┌─ Extract provided

CONSULTING AGREEMENT

 

This Consulting Agreement (“Agreement”) is entered into on August 6, 2013 and effective as of August 1, 2013 (“Effective Date”), by and between Tuesday Morning, Inc., a Texas corporation (the “Company”), and William Montalto, an individual (“Consultant”).

 

RECITALS

 

The Company wishes to utilize certain services which can be performed by Consultant, and Consultant can provide and desires to render to the Company such services, and the parties agree that it would be to their mutual advantage to execute this Agreement and thereby define the terms and conditions which shall control the rendering of services provided to the Company by Consultant.

 

In consideration of the promises and mutual covenants in this Agreement, the Company and Consultant agree as follows:

 

I.             SERVICES TO BE PROVIDED BY CONSULTANT

 

A.            Description of Consulting Services.  Subject to the terms of this Agreement, the Company retains Consultant, and Consultant agrees with the Company, to serve as a consultant to the Company, subject to and in accordance with the authority and direction of Michael Rouleau or such other person designated by the Company, for the purpose of providing IT consulting services (collectively, the “Consulting Services”).  It is agreed that Consultant shall direct all communications with the Company through Michael Rouleau.  It is further agreed that other consulting services may be undertaken that are outside the foregoing scope of services by mutual consent.

 

B.            Company’s Reliance.  The Company is entering into this Agreement in reliance on Consultant’s special and unique abilities in rendering the Consulting Services and Consultant will use Consultant’s best effort, skill, judgment, and ability in rendering the Consulting Services.

└─

Exercises to complete:
a – List every term that the consulting agreement defines by placing it in quotation marks.
b – Write the next part of the consulting agreement, continuing after its final sentence about the Company's reliance on Consultant.
The material that comes next is unrelated to the consulting agreement.

┌─ Data segment

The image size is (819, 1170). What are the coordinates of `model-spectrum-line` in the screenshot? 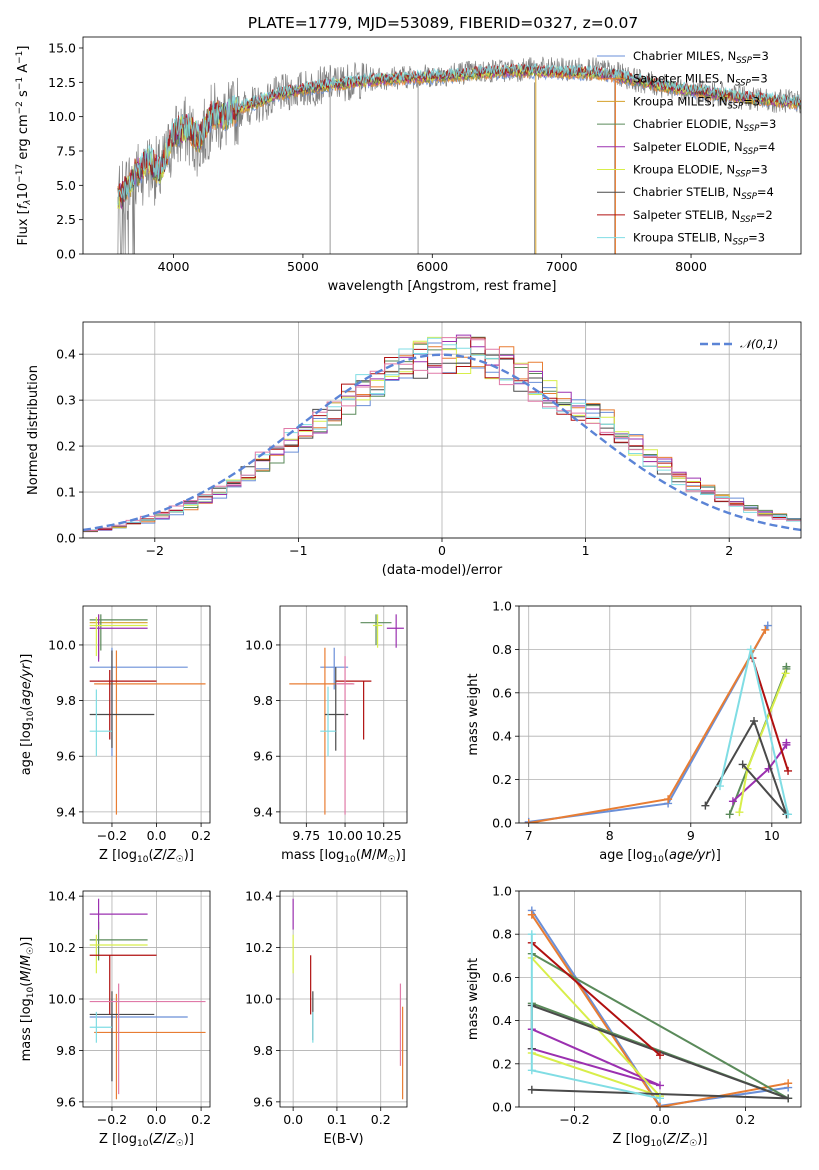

└─

Task-by-task results:
a – Agreement, Effective Date, Company, Consultant, Consulting Services

b –
 

C.            Representations by Consultant.  Consultant represents to the Company that Consultant is under no contractual, legal or fiduciary obligation or burden that reasonably may be expected to interfere with Consultant’s ability to perform the Consulting Services in accordance with the Agreement’s terms, including without limitation any agreement or obligation to or with any other company, and that Consultant is not bound by the terms of any agreement with any previous employer or other party to refrain from using or disclosing any trade secret or confidential or proprietary information in the course of Consultant’s engagement by the Company or to refrain from competing, directly or indirectly, with the business of any other party.  Consultant agrees that Consultant will not use, distribute or provide to anyone at the Company any confidential or proprietary information belonging to any other company or entity, at any time during Consultant’s performance under this Agreement.  Consultant further represents that Consultant’s performance of the Consulting Services will not breach any agreement to keep in confidence proprietary information, knowledge or data acquired by Consultant in confidence or in trust prior to this Agreement, and Consultant will not disclose to

 



 

the Company or induce the Company to use any confidential or proprietary information or material belonging to any other party.

 

D.            Nature of Relationship Between Parties.  Consultant will render the Consulting Services in this Agreement as an independent contractor.  Except as otherwise specifically agreed to by the Company in writing, Consultant will have no authority or power to bind the Company with respect to third parties and Consultant shall not represent to third parties that Consultant has authority or power to bind the Company.  It is not the intention of the parties to this Agreement to create, by virtue of this Agreement, any employment relationship, trust, partnership, or joint venture between Consultant and the Company or any of its affiliates, except as specifically provided in this Agreement, to make them legal representatives or agents of each other or to create any fiduciary relationship or additional contractual relationship among them.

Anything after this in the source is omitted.